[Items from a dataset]
-------------------------
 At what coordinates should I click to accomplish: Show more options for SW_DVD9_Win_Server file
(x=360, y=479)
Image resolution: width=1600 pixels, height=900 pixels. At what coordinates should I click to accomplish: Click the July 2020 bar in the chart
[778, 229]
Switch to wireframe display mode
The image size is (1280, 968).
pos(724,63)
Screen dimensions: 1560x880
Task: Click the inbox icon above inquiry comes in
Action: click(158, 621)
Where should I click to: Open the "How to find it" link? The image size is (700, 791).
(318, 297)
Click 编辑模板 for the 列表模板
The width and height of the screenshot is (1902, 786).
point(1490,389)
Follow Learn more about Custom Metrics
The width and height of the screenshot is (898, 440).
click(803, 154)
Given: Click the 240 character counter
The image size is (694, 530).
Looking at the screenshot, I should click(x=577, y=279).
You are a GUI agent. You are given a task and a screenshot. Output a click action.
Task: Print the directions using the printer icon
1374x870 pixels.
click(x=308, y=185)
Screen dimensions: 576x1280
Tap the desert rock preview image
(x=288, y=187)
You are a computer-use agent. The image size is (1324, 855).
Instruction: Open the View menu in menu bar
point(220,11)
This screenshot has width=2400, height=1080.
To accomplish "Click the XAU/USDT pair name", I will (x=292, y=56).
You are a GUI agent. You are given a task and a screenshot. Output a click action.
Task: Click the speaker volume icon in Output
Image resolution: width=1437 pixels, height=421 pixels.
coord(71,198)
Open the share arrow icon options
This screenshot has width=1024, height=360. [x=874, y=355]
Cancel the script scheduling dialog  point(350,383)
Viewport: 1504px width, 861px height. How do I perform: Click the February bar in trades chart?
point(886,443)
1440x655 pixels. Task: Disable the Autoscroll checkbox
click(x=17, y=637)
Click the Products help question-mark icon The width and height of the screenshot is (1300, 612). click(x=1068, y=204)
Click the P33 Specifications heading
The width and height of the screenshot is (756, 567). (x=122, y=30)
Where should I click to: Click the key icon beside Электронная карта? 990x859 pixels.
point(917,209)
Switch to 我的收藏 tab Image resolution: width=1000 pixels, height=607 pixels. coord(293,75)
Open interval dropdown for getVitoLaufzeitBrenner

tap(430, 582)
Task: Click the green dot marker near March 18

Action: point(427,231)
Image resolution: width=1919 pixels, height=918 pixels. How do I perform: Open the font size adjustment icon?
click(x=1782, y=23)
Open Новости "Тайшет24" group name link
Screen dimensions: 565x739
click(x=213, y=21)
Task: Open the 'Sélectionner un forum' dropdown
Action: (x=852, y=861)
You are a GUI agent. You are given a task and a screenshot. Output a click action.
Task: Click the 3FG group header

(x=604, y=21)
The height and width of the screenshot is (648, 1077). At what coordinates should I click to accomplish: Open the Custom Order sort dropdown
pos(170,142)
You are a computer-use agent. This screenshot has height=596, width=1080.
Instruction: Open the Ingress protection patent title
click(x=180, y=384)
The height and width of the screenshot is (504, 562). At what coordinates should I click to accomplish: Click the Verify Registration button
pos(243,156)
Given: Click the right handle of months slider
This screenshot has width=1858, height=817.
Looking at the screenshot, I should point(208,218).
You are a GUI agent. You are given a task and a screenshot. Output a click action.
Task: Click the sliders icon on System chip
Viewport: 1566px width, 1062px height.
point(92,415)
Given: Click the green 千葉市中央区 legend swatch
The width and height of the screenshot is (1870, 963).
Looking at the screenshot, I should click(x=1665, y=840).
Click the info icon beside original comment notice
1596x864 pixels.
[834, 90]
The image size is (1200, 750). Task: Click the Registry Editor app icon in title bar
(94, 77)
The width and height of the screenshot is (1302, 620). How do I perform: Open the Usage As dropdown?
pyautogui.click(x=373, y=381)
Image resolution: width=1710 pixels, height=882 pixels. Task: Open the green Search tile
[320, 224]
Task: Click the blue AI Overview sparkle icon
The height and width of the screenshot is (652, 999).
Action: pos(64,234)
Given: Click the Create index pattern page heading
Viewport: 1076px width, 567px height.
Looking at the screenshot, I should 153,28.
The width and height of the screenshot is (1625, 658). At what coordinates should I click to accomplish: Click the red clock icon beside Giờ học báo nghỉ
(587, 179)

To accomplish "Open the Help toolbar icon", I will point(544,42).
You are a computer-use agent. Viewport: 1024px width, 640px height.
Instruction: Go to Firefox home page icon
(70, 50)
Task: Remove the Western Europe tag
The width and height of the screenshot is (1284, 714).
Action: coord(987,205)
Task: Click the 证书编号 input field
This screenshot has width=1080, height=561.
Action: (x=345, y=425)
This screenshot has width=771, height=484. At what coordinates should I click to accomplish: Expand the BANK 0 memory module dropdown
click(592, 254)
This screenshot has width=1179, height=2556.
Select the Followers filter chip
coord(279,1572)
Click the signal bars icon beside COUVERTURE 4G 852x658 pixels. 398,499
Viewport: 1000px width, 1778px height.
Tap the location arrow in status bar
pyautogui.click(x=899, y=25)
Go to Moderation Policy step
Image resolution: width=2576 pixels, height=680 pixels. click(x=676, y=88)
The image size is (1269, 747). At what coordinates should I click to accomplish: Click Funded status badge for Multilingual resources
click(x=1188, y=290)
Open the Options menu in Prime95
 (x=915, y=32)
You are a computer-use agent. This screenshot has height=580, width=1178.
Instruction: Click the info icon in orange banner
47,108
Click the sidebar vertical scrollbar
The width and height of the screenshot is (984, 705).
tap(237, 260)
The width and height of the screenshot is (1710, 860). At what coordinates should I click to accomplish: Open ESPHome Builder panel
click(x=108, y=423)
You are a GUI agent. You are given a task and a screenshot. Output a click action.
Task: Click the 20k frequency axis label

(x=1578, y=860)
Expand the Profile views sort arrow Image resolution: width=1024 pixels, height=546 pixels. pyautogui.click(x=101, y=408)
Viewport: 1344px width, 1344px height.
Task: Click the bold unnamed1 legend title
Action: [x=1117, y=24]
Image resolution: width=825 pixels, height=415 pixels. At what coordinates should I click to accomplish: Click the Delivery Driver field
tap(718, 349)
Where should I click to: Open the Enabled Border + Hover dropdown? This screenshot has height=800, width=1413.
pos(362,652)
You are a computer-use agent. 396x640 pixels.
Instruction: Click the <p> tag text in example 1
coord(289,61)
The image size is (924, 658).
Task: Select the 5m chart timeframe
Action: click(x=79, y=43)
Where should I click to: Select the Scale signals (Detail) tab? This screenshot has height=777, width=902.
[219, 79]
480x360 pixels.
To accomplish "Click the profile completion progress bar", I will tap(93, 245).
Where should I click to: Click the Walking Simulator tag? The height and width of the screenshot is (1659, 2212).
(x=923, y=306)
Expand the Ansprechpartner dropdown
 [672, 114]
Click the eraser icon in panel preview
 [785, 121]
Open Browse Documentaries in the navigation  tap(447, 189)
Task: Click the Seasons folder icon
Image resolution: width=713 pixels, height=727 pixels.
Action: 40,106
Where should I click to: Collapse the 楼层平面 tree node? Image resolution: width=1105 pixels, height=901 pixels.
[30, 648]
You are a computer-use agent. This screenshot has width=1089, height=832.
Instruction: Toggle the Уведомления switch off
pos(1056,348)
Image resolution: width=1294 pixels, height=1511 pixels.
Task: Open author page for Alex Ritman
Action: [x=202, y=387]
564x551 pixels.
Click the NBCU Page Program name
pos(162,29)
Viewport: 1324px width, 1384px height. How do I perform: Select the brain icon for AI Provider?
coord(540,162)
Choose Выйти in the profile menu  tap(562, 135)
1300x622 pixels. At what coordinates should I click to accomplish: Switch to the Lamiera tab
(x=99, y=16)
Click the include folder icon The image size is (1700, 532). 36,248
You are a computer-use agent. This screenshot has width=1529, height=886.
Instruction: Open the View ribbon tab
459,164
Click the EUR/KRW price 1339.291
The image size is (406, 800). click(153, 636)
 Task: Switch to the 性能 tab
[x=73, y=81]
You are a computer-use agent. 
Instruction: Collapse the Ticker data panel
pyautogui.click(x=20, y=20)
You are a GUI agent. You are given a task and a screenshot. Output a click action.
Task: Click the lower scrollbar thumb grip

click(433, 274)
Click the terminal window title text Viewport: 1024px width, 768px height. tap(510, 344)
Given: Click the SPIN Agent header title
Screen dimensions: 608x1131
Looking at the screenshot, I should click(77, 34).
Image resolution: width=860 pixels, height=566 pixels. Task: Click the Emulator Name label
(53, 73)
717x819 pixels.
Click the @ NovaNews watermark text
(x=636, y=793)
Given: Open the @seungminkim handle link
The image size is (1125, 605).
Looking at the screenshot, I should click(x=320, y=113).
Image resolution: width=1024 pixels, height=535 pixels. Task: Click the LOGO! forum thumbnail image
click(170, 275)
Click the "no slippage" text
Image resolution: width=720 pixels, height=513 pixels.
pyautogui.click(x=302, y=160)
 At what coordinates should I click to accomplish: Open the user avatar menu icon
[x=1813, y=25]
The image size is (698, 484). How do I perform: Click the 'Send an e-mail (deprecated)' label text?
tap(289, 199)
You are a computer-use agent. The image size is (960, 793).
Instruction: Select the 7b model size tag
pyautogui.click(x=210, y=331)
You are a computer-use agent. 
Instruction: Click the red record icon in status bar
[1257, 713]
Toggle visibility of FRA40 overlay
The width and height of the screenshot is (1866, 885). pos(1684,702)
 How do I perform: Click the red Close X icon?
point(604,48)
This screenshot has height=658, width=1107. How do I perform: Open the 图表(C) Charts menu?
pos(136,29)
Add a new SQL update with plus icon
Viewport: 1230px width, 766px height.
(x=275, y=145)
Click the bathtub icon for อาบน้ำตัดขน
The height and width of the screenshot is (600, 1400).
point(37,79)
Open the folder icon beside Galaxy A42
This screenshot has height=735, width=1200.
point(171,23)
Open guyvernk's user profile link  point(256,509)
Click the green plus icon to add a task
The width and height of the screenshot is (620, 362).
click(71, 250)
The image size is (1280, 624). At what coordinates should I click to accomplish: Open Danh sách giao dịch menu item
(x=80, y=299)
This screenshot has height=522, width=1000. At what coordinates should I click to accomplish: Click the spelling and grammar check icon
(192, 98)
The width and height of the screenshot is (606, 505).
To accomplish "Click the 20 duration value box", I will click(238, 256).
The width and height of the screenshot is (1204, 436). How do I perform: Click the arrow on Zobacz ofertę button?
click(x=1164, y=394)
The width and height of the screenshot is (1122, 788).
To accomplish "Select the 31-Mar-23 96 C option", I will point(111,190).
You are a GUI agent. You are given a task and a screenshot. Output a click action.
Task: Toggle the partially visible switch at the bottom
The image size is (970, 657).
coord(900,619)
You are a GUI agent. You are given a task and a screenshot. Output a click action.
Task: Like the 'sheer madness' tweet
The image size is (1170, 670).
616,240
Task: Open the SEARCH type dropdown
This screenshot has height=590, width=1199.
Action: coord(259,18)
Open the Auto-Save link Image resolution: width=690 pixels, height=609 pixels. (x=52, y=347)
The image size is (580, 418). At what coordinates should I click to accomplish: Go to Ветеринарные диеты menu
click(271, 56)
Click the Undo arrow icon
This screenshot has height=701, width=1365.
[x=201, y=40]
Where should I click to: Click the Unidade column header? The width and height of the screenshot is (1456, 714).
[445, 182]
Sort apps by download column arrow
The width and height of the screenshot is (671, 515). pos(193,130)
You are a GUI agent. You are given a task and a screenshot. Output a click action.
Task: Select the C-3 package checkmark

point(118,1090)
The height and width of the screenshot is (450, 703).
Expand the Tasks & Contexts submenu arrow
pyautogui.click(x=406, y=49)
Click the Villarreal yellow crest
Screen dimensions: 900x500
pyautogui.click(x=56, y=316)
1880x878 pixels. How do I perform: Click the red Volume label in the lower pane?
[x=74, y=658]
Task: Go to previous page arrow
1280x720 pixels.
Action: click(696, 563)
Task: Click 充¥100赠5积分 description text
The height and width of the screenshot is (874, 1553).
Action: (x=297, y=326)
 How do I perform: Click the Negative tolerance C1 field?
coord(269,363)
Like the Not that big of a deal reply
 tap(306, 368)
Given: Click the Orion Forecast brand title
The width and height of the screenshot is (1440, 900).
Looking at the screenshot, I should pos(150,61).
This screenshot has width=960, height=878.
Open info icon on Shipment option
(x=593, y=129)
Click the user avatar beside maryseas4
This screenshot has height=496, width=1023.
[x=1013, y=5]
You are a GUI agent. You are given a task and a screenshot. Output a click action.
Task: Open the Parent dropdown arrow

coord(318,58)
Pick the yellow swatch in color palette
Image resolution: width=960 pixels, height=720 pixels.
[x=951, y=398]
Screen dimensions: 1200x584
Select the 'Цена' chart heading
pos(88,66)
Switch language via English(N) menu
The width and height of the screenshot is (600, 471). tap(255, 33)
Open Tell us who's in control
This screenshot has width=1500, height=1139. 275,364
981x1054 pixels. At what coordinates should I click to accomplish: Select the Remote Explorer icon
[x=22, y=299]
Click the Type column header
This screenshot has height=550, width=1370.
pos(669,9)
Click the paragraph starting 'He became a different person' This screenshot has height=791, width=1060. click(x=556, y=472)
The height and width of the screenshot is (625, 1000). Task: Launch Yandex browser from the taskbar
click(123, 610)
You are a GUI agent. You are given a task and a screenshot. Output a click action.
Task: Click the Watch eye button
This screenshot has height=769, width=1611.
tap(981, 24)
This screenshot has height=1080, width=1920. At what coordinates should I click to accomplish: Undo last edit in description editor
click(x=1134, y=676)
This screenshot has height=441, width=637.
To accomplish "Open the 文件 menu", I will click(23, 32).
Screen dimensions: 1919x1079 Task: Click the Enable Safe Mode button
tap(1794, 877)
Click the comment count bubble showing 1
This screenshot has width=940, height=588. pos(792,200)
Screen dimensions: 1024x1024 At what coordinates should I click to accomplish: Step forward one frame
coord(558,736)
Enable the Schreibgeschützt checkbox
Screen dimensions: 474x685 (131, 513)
-------------------------
What you should do → From the records above, copy out the line with "Given: Click the SPIN Agent header title", the line with "You are a computer-use agent. The image size is (960, 793).", and every line between them, word for word.

Response →
Given: Click the SPIN Agent header title
Screen dimensions: 608x1131
Looking at the screenshot, I should click(77, 34).
Image resolution: width=860 pixels, height=566 pixels. Task: Click the Emulator Name label
(53, 73)
717x819 pixels.
Click the @ NovaNews watermark text
(x=636, y=793)
Given: Open the @seungminkim handle link
The image size is (1125, 605).
Looking at the screenshot, I should click(x=320, y=113).
Image resolution: width=1024 pixels, height=535 pixels. Task: Click the LOGO! forum thumbnail image
click(170, 275)
Click the "no slippage" text
Image resolution: width=720 pixels, height=513 pixels.
pyautogui.click(x=302, y=160)
 At what coordinates should I click to accomplish: Open the user avatar menu icon
[x=1813, y=25]
The image size is (698, 484). How do I perform: Click the 'Send an e-mail (deprecated)' label text?
tap(289, 199)
You are a computer-use agent. The image size is (960, 793).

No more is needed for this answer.